• [Tasks to perform]:
[a] Reproduce the stretch of the lexer token-slicing post from "If I may add, there" through "for forward ranges.".
[b] Take the post on how a lexer should slice its tokens further, starting after its final sentence.

If I may add, there are several possitilities here:
 1- a real slice of the input range
 2- a slice of the input range created with .save and takeExactly
 3- a slice allocated in GC memory by the lexer
 4- a slice of memory owned by the lexer, which is reused for the next
token (thus, the next call to popFront invalidates the token).
 5- a slice of memory from a lookup table.

All are useful in certain situations.
#1 is usable for sliceable ranges, and is definitely efficient when you
don't have a huge amont of code to parse.
#2 is usable for forward ranges.
#3 is usable for any range, but I would not recommand it...
#4 is usable for any range,
#5 is best if you perform complicated operations with the tokens.

#1/#2 should not be very hard to code: when you start to lex a new token, you save the range, and when you found the end of the token, you just use takeExactly on the saved ranged.

#4 requires to use an internal buffer. That's more code, but you have to do them in a second step if you want to be able to use input range (which you have too). Actually, the buffer may be external, if you use a buffered-range adapter to make a forward range out of an input range. Having an internal buffer may be more efficient. That something that has to be profiled.

#3 can be obtained from #4 by map!(x => x.dup).

#5 requires one of the previous to be implemented. You need to have a slice saved somewhere before having a look at the look-up table. Therefore, I think #5 should be obtained without a high loss of efficiency by an algorithm external to the lexer. This would probably bring many ways to use the lexer. For example, you can filter-out many tokens that you don't want before building the table, which avoids to have an overfull look-up table if you are only interested in a subset of tokens.

#1/#2 with adapter ranges might be the only thing that is required to code, although the API should allow to define #4 and #5, for the user to use the adapters blindly, or if an internal implementation proves to be significantly more efficient.

Lines on where targets appear:
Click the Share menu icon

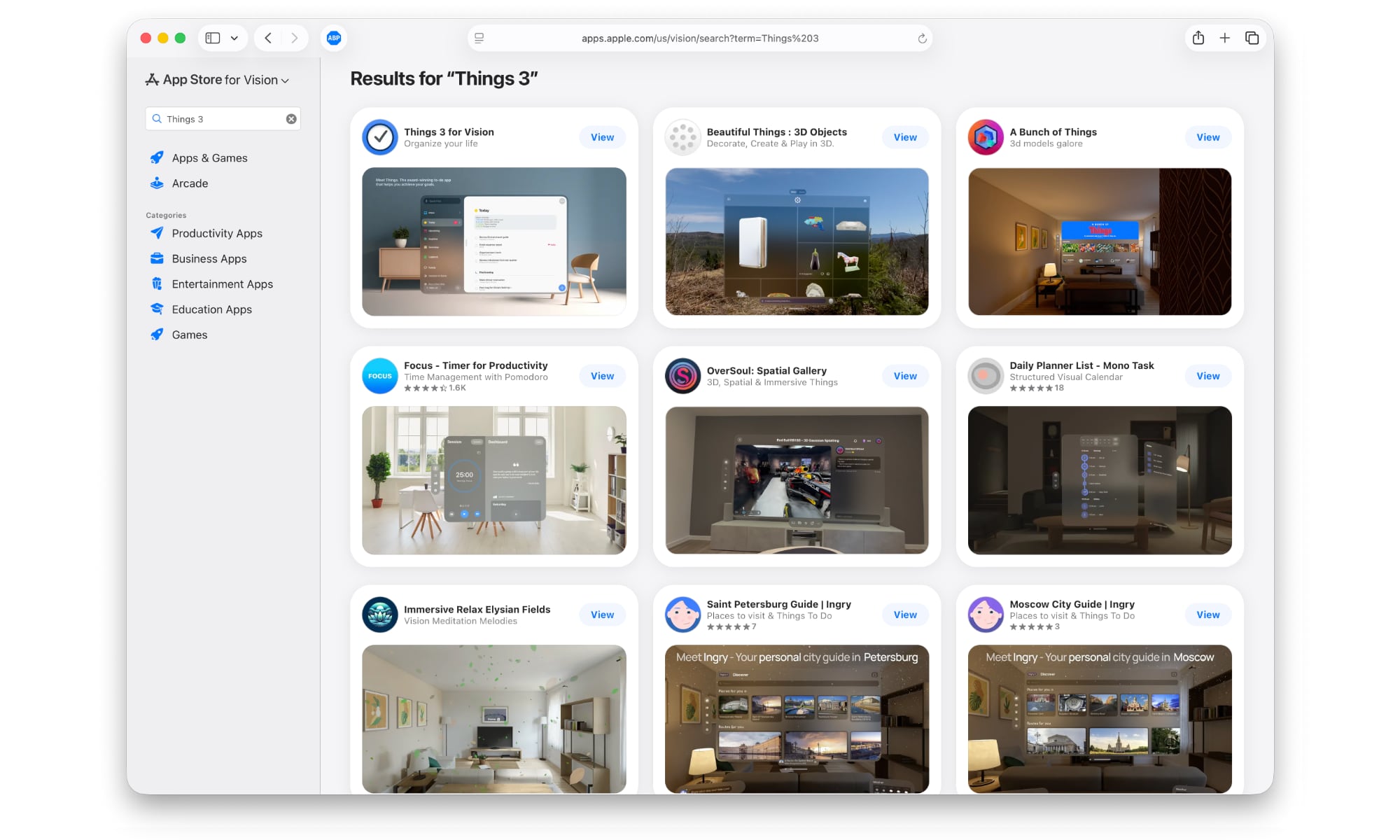pos(1198,38)
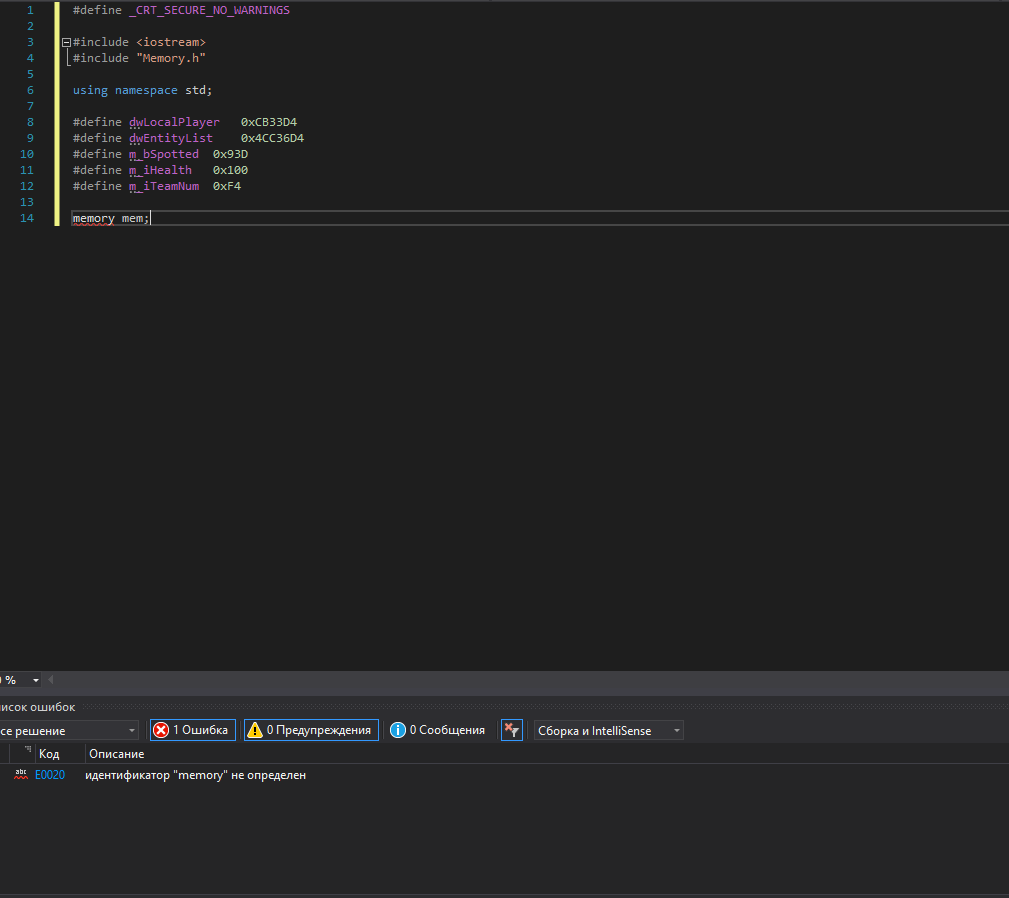Collapse the #include block on line 3
The image size is (1009, 898).
tap(66, 43)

• [Answer list]:
[a]
If I may add, there are several possitilities here:
 1- a real slice of the input range
 2- a slice of the input range created with .save and takeExactly
 3- a slice allocated in GC memory by the lexer
 4- a slice of memory owned by the lexer, which is reused for the next
token (thus, the next call to popFront invalidates the token).
 5- a slice of memory from a lookup table.

All are useful in certain situations.
#1 is usable for sliceable ranges, and is definitely efficient when you
don't have a huge amont of code to parse.
#2 is usable for forward ranges.

[b]
-- 
Christophe
August 03, 2012
On Friday, 3 August 2012 at 14:49:55 UTC, travert@phare.normalesup.org
>
> If I may add, there are several possitilities here:
>  1- a real slice of the input range
>  2- a slice of the input range created with .save and takeExactly
>  3- a slice allocated in GC memory by the lexer
>  4- a slice of memory owned by the lexer, which is reused for the next
> token (thus, the next call to popFront invalidates the token).
>  5- a slice of memory from a lookup table.

#6 None. Just provide information of token type and location (i.e. for syntax highlighting).
August 03, 2012
On 03-Aug-12 10:35, Jacob Carlborg wrote:
> On 2012-08-03 00:25, Dmitry Olshansky wrote:
>
>> OT:
>> It never ceases to amaze me how people miss this very simple point:
>> GUI runs on its own thread and shouldn't ever block on something (save
>> for message pump itself, of course). Everything else (including possibly
>> slow rendering) done on the side and then result (once ready) swiftly
>> indicated on GUI.
>
> I'm not entirely sure what you mean be "rendering" but most GUI systems
> are not thread safe and all GUI updates need to happen in the same thread.
>
Draw thing to an off screen  bitmap  then blit it to window (aye, pass back to UI thread a reference to the buffer with pixels). This technique been in use for decades. Imagine drawing some large intricate fractal it could easily take few seconds.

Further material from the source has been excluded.